See the </Synopsis> for sample output.
See also "print_cooked_tree".
re([$regexp])
Here, '[]' indicate an optional parameter.
Gets or sets the regexp to be processed.
Note: re
is a parameter to "new([%opts])".
reset()
Resets various internal things, except test_count.
Used basically for debugging.
set(%opts)
Set the text of a node to $opt{text}.
%opts is a hash with these (key => value) pairs:
- o text => $string
-
The text to use to overwrite the text of the node.
- o uid => $uid
-
The uid of the node to update.
See also "append(%opts)", "prepend(%opts)" and "get(%opts)".
tree()
Returns an object of type Tree. Ignore the root node.
Each node's meta
method returns a hashref of information about the node. See the "FAQ" for details.
See also the source code for "print_cooked_tree()" and "print_raw_tree()" for ideas on how to use this object.
uid()
Returns the last-used uid.
Each node in the tree is given a uid, which allows methods like "append(%opts)" to work.
verbose([$integer])
Here, '[]' indicate an optional parameter.

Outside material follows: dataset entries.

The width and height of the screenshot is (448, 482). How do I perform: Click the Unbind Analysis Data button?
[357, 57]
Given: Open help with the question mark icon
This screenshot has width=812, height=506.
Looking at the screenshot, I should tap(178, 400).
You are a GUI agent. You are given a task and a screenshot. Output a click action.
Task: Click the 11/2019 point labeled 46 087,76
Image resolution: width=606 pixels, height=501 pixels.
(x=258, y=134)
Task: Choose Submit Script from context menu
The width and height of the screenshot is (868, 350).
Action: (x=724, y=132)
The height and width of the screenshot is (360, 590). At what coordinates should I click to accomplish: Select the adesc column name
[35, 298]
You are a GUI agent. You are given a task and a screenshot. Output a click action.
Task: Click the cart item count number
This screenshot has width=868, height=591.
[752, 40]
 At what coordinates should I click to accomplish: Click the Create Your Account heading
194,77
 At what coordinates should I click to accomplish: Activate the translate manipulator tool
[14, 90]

Gets or sets the verbosity level, within the range 0 .. 2. Higher numbers print more progress reports.
Used basically for debugging.
Note: verbose
is a parameter to "new([%opts])".
warning_str()
Returns the last Marpa warning, as a string.

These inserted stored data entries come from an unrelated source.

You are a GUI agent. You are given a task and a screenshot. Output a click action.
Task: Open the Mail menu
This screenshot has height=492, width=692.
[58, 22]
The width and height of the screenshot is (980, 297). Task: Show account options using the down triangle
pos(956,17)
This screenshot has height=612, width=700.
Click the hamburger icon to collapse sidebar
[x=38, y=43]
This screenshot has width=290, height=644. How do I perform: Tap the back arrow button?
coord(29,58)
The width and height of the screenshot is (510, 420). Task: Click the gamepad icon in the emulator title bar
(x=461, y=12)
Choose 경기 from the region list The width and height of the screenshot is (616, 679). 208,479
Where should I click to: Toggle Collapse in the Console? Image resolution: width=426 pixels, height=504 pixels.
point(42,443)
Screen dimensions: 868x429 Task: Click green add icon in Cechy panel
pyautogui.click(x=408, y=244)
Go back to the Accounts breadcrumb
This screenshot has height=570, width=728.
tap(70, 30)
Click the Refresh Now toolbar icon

See also "error_str()", "perl_error_count()" and "marpa_error_count()".
FAQ
How do I use this module?
Herewith a brief tutorial.
- o Start with a simple program and a simple regexp
-
This code, scripts/tutorial.pl, is a cut-down version of scripts/synopsis.pl:
#!/usr/bin/env perl use v5.10; use strict; use warnings; use Regexp::Parsertron; # --------------------- my($re) = qr/Perl|JavaScript/i; my($parser) = Regexp::Parsertron -> new(verbose => 1); # Return 0 for success and 1 for failure. my($result) = $parser -> parse(re => $re); say "Original: $re. Result: $result. (0 is success)";
Running it outputs:
Test count: 1. Parsing (in qr/.../ form): '(?^i:Perl|JavaScript)'. Root. Attributes: {text => "Root", uid => "0"} |--- open_parenthesis. Attributes: {text => "(", uid => "1"} | |--- question_mark. Attributes: {text => "?", uid => "2"} | |--- caret. Attributes: {text => "^", uid => "3"} | |--- flag_set. Attributes: {text => "i", uid => "4"} | |--- colon. Attributes: {text => ":", uid => "5"} | |--- character_set. Attributes: {text => "Perl|JavaScript", uid => "6"} |--- close_parenthesis. Attributes: {text => ")", uid => "7"} Original: (?^i:Perl|JavaScript). Result: 0. (0 is success)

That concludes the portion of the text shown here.